Photo: Maserati S.p.A.

Essential Foundations

The Levante Trofeo’s 50:50 weight balance, low center of gravity, and overall chassis design help handle the high power levels. The double-wishbone front and multi-link rear suspension went through extensive tuning in the interest of keeping the vehicle balanced further. Maserati’s Integrated Vehicle Control system is included for the first time in a Levante to increase stability and performance.

Walk Around

It’s easy to see how the Trofeo sits at the top-of-the-line for the Levante. The font is fashioned with Full Matrix LED headlights, a unique grille with double vertical bars, and a lower honeycomb fascia. Moving to the side, the painted brake calipers (they come in multiple colors) and 22-inch wheels really stand out, and the “Saetta” Trofeo logos are a nice touch. The wheels, by the way, come in both polished and matte finishes. Your choice.

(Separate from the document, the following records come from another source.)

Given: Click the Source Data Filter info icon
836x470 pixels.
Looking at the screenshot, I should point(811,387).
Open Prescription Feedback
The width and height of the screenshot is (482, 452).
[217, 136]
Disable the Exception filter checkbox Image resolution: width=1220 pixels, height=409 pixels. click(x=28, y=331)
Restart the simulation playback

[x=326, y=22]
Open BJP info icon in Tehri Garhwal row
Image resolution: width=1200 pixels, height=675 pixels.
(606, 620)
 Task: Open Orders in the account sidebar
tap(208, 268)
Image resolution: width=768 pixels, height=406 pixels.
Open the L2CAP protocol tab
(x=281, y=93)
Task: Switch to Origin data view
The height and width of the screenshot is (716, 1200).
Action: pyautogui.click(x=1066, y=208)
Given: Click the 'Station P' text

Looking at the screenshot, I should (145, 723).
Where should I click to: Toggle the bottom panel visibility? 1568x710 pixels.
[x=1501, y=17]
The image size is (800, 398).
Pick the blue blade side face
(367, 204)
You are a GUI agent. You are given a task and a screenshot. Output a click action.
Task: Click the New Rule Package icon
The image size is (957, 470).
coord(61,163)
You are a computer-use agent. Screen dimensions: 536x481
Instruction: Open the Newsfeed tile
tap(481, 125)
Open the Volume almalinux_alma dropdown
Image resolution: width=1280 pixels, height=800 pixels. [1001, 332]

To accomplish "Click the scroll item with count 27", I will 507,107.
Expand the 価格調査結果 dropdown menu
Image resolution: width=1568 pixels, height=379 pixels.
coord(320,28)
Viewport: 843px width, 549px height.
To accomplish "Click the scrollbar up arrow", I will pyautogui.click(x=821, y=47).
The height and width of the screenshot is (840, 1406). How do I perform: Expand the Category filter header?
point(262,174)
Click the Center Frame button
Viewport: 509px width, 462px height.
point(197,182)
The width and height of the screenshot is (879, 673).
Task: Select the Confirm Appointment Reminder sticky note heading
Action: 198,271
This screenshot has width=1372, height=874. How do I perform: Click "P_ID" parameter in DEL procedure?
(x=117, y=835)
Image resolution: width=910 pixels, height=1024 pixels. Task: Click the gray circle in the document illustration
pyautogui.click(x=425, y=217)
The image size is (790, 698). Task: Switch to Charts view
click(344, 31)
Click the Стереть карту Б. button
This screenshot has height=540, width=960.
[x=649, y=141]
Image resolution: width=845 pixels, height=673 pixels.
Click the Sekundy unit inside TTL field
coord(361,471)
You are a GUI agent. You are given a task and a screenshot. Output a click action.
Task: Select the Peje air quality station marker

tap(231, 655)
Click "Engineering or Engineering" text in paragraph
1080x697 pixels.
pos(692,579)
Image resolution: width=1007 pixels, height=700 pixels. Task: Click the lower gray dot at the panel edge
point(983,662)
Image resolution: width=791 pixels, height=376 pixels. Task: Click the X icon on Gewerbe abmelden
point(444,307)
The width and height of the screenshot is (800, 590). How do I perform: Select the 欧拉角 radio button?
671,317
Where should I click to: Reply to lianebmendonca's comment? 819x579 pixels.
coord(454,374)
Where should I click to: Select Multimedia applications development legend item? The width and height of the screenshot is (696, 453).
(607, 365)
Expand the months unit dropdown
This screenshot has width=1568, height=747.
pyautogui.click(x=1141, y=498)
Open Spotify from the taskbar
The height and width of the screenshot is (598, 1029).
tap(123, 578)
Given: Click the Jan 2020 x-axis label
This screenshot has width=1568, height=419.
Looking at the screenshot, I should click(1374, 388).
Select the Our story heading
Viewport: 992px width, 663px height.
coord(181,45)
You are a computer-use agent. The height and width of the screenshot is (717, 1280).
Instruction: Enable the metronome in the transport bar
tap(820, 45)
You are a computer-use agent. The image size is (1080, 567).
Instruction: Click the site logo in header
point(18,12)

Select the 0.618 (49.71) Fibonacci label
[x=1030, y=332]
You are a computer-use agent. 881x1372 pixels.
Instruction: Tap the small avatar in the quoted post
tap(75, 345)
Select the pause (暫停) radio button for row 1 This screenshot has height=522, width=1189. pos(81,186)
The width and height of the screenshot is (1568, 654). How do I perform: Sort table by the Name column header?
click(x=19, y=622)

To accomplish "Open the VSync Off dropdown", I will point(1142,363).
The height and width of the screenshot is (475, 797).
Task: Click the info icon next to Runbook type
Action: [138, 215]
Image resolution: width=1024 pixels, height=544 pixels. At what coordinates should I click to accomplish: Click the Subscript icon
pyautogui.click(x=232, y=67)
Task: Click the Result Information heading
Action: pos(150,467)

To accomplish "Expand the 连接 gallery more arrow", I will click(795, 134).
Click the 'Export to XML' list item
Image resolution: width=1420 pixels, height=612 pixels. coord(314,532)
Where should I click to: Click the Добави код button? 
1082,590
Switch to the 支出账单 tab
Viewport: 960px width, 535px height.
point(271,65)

Maserati makes note of the side air intakes defined by “two aerodynamic wings” for a sense of “further stability.” In a similar fashion, the Trofeo is fitted with carbon fiber side bezel blades and a carbon fiber splitter.

The seats have a full-grain “Pieno Fiore” natural leather, available in black, red, and tan, all with contrast stitching and a “Trofeo” logo on the headrests. Pieno Fiore is renowned for its natural feel and soft character – it’s ideally suited for a vehicle of this class. Music lovers will appreciate the standard 1,280-watt, 17-speaker Bowers & Wilkins sound system. I would recommend smooth jazz, but it’s your Levante, so it’s your pick on the music.

Photo: Maserati S.p.A.

Availability & In Person

Production begins this summer at Maserati’s plant in Mirafiori (Turin), Italy. The Levante Trofeo is initially intended for overseas export markets, including the United States and Canada. In the meantime, the Levante Trofeo Launch Edition can be seen at the New York International Auto Show, now through April 8th at the Jacob Javits Convention Center.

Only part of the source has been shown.